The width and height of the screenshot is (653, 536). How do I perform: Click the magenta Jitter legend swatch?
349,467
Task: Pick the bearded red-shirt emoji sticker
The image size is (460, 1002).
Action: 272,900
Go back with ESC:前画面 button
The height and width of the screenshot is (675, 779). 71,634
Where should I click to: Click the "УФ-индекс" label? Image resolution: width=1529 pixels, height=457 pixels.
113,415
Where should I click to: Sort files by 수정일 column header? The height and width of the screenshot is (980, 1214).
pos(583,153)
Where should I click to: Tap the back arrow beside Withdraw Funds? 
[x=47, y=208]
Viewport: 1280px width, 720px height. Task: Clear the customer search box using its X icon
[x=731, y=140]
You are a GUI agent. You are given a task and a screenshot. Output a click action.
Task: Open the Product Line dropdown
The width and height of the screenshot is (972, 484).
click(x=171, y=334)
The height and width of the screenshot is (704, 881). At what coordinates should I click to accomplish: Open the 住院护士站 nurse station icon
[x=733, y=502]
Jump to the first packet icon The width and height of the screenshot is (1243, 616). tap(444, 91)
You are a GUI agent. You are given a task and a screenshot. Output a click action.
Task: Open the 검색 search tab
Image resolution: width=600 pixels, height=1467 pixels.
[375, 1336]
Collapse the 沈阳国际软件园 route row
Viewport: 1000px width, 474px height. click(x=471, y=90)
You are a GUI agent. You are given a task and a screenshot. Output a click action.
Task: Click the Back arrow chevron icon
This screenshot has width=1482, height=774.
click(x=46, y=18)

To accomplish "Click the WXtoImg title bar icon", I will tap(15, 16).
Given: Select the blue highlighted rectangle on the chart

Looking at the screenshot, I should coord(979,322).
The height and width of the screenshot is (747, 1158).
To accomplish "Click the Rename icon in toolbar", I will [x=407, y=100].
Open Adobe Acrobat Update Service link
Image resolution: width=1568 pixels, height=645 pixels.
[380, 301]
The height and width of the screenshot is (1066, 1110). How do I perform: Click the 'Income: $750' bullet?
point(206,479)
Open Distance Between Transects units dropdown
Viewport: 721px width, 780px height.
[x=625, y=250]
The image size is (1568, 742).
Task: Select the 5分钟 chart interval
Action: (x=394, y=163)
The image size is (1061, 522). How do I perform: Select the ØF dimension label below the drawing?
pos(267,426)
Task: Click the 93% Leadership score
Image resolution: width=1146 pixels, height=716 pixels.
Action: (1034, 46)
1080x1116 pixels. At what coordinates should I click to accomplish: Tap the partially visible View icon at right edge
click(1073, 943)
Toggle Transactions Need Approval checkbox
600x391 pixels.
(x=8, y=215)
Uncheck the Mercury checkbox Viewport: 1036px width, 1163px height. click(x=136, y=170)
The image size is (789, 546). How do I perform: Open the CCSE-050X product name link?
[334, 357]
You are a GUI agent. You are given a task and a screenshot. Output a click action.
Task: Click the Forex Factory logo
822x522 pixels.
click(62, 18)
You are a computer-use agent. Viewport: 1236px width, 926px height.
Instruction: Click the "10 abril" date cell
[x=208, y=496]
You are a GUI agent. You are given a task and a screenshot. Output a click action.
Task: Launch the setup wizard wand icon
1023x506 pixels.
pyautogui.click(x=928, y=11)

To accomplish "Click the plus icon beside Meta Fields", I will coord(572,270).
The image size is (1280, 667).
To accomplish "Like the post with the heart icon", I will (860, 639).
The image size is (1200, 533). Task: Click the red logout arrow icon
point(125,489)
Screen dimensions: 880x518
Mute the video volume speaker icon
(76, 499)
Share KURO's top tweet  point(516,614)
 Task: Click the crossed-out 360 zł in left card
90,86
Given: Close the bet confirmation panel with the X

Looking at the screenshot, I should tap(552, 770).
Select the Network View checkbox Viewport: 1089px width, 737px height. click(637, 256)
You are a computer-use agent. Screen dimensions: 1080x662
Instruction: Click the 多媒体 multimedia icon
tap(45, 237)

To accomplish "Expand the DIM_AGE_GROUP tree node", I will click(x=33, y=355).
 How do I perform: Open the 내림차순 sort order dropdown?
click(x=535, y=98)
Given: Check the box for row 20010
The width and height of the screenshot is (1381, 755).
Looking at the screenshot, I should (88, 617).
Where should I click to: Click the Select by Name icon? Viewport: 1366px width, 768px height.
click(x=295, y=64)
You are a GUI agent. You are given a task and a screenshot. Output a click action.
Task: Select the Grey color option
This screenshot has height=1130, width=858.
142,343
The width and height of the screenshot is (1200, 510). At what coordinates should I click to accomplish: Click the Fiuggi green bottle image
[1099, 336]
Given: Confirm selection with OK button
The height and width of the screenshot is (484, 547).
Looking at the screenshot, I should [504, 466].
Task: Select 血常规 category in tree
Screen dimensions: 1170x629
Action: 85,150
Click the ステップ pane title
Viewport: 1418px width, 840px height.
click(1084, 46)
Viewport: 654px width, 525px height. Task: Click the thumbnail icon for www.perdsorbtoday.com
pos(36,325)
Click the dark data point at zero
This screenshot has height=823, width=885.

Task goal: Give back the whole listing above. Keep every character the same.

Completed task:
The width and height of the screenshot is (653, 536). How do I perform: Click the magenta Jitter legend swatch?
349,467
Task: Pick the bearded red-shirt emoji sticker
The image size is (460, 1002).
Action: 272,900
Go back with ESC:前画面 button
The height and width of the screenshot is (675, 779). 71,634
Where should I click to: Click the "УФ-индекс" label? Image resolution: width=1529 pixels, height=457 pixels.
113,415
Where should I click to: Sort files by 수정일 column header? The height and width of the screenshot is (980, 1214).
pos(583,153)
Where should I click to: Tap the back arrow beside Withdraw Funds? 
[x=47, y=208]
Viewport: 1280px width, 720px height. Task: Clear the customer search box using its X icon
[x=731, y=140]
You are a GUI agent. You are given a task and a screenshot. Output a click action.
Task: Open the Product Line dropdown
The width and height of the screenshot is (972, 484).
click(x=171, y=334)
The height and width of the screenshot is (704, 881). At what coordinates should I click to accomplish: Open the 住院护士站 nurse station icon
[x=733, y=502]
Jump to the first packet icon The width and height of the screenshot is (1243, 616). tap(444, 91)
You are a GUI agent. You are given a task and a screenshot. Output a click action.
Task: Open the 검색 search tab
Image resolution: width=600 pixels, height=1467 pixels.
[375, 1336]
Collapse the 沈阳国际软件园 route row
Viewport: 1000px width, 474px height. click(x=471, y=90)
You are a GUI agent. You are given a task and a screenshot. Output a click action.
Task: Click the Back arrow chevron icon
This screenshot has width=1482, height=774.
click(x=46, y=18)

To accomplish "Click the WXtoImg title bar icon", I will tap(15, 16).
Given: Select the blue highlighted rectangle on the chart

Looking at the screenshot, I should coord(979,322).
The height and width of the screenshot is (747, 1158).
To accomplish "Click the Rename icon in toolbar", I will [x=407, y=100].
Open Adobe Acrobat Update Service link
Image resolution: width=1568 pixels, height=645 pixels.
[380, 301]
The height and width of the screenshot is (1066, 1110). How do I perform: Click the 'Income: $750' bullet?
point(206,479)
Open Distance Between Transects units dropdown
Viewport: 721px width, 780px height.
[x=625, y=250]
The image size is (1568, 742).
Task: Select the 5分钟 chart interval
Action: (x=394, y=163)
The image size is (1061, 522). How do I perform: Select the ØF dimension label below the drawing?
pos(267,426)
Task: Click the 93% Leadership score
Image resolution: width=1146 pixels, height=716 pixels.
Action: (1034, 46)
1080x1116 pixels. At what coordinates should I click to accomplish: Tap the partially visible View icon at right edge
click(1073, 943)
Toggle Transactions Need Approval checkbox
600x391 pixels.
(x=8, y=215)
Uncheck the Mercury checkbox Viewport: 1036px width, 1163px height. click(x=136, y=170)
The image size is (789, 546). How do I perform: Open the CCSE-050X product name link?
[334, 357]
You are a GUI agent. You are given a task and a screenshot. Output a click action.
Task: Click the Forex Factory logo
822x522 pixels.
click(62, 18)
You are a computer-use agent. Viewport: 1236px width, 926px height.
Instruction: Click the "10 abril" date cell
[x=208, y=496]
You are a GUI agent. You are given a task and a screenshot. Output a click action.
Task: Launch the setup wizard wand icon
1023x506 pixels.
pyautogui.click(x=928, y=11)

To accomplish "Click the plus icon beside Meta Fields", I will coord(572,270).
The image size is (1280, 667).
To accomplish "Like the post with the heart icon", I will (860, 639).
The image size is (1200, 533). Task: Click the red logout arrow icon
point(125,489)
Screen dimensions: 880x518
Mute the video volume speaker icon
(76, 499)
Share KURO's top tweet  point(516,614)
 Task: Click the crossed-out 360 zł in left card
90,86
Given: Close the bet confirmation panel with the X

Looking at the screenshot, I should tap(552, 770).
Select the Network View checkbox Viewport: 1089px width, 737px height. click(637, 256)
You are a computer-use agent. Screen dimensions: 1080x662
Instruction: Click the 多媒体 multimedia icon
tap(45, 237)

To accomplish "Expand the DIM_AGE_GROUP tree node", I will click(x=33, y=355).
 How do I perform: Open the 내림차순 sort order dropdown?
click(x=535, y=98)
Given: Check the box for row 20010
The width and height of the screenshot is (1381, 755).
Looking at the screenshot, I should (88, 617).
Where should I click to: Click the Select by Name icon? Viewport: 1366px width, 768px height.
click(x=295, y=64)
You are a GUI agent. You are given a task and a screenshot. Output a click action.
Task: Select the Grey color option
This screenshot has height=1130, width=858.
142,343
The width and height of the screenshot is (1200, 510). At what coordinates should I click to accomplish: Click the Fiuggi green bottle image
[1099, 336]
Given: Confirm selection with OK button
The height and width of the screenshot is (484, 547).
Looking at the screenshot, I should [504, 466].
Task: Select 血常规 category in tree
Screen dimensions: 1170x629
Action: 85,150
Click the ステップ pane title
Viewport: 1418px width, 840px height.
click(1084, 46)
Viewport: 654px width, 525px height. Task: Click the thumbnail icon for www.perdsorbtoday.com
pos(36,325)
Click the dark data point at zero
This screenshot has height=823, width=885.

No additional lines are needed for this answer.